Last time we got the outer interpreter running and we were able to type stuff into it, but we lacked the facility to display any results.

In this sprint, we’ll be building:

  • ., U. and .R to let us fetch and view values on the stack
  • .S to let us view the whole stack non-destructively
  • HEX and DECIMAL to let us change the current number base

formatting.asm

There are a few helper routines to do with number conversion and radix bases in here, and then we have the definition of .:

DOT implementation

This handles a negative number by emitting a ‘-‘, negating the number, and falling through to the positive number handling case, and tath calls emit_unsigned which calls u_to_str which is your classic integer-to-string conversion that works right-to-left emitting the remainder after dividing by the radix.

We also have U.:

UDOT implementation

Which doesn’t need to handle negative numbers, so it’s a much simpler wrapper around emit_unsigned.

The implementation for .R is in here too, but it’s too long to include in this post.

Likewise .S, which inspects the current contents of the stack non-destructively, although this did end up raising an interesting issue - more on this later.

Finally we have the HEX and DECIMAL implementations:

HEX and DECIMAL implementations

These are proto-Forth, and they couldn’t be much simpler, just leading the values 16 or 10 respectively into the BASE user variable.

Testing

Both the unit tests and the manual key test still run fine.

I fired up iz-cpm build/antforth.asm eager to try out . and .S so we could finally see the results of stuff we’d typed in, and I got this:

Broken Forth interpreter

Which looks fine on the surface, but what’s that extra 0 doing on the stack? The stack should be empty after my final ..

I looked closer:

Broken Forth interpreter2

I fired up BMAD, started the developer agent and asked it what was going on. It quickly deduced that the problem was caused by the keeping-Top-of-Stack-in-a-register optimisation that we chose: simply put, the code has no way of knowing whether the value that is in BC is a legitimate entry on the top of the stack, ir just undefined garbage.

The naive way to fix this is to keep a count of the current stack depth, but as we’ve run out of machine registers we’d have to keep this in memory, which means a memory lookup on every stack operation, which kinda defeats the point of the TOS-in-register optimisation anyway.

While searching for better solutions, it quickly became apparent that Claude was trying to gaslight me into accepting that this was perfectly normal and accepted behaviour. Unfortunately for Claude I know that’s not the case, so I called him:

Claude Lies

Claude’s bare-faced lies did set me on the right track though: someone must have encountered this issue in Forth’s 50 year history and found an elegant solution.
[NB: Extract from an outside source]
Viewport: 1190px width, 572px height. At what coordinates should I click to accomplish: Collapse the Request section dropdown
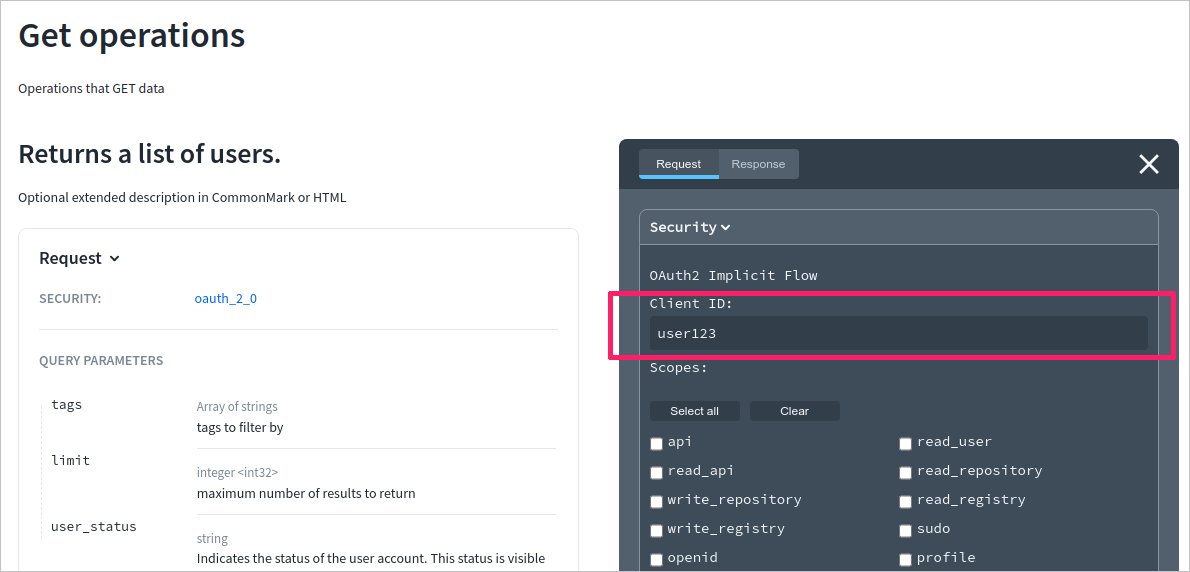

I discovered the answer, appropriately enough, in comp.lang.forth in a relatively recent post from 2015:

comp.lang.forth post

In other words, when you push the first item, you push the garbave BC value onto the stack, then load BC with the new value. The depth formula is then simply DEPTH = (S0 - SP) / cell_size where S0 is the base of the stack, an existing user variable. When the logical depth is 0, SP == S0, and BC is garbage. When the logical depth is 1, SP == S0 - 2, and BC is value. i.e. depth 0 and depth 1 now have different SP values.

The cost is pushing BC to the stack whenever we push, but we were doing that anyway so the real cost is just an extra garbage entry on the stack, which we can now detect and avoid in routines like DEPTH and .S. Pops remain the same, the final pop will read the original garbage value back into BC and depth will be zero.

I told Claude Code the good news, and he thought it was a wonderful idea. A short course-correction later, and we were back in business:

Fixed Forth interpreter

No more bogus zeros on the parameter stack, and another salutary lesson in why you have to keep your wits about you in the AI coding game. Errors like this can compound quickly, and if you were vibe coding this it would be a disaster from this point on (if not much earlier).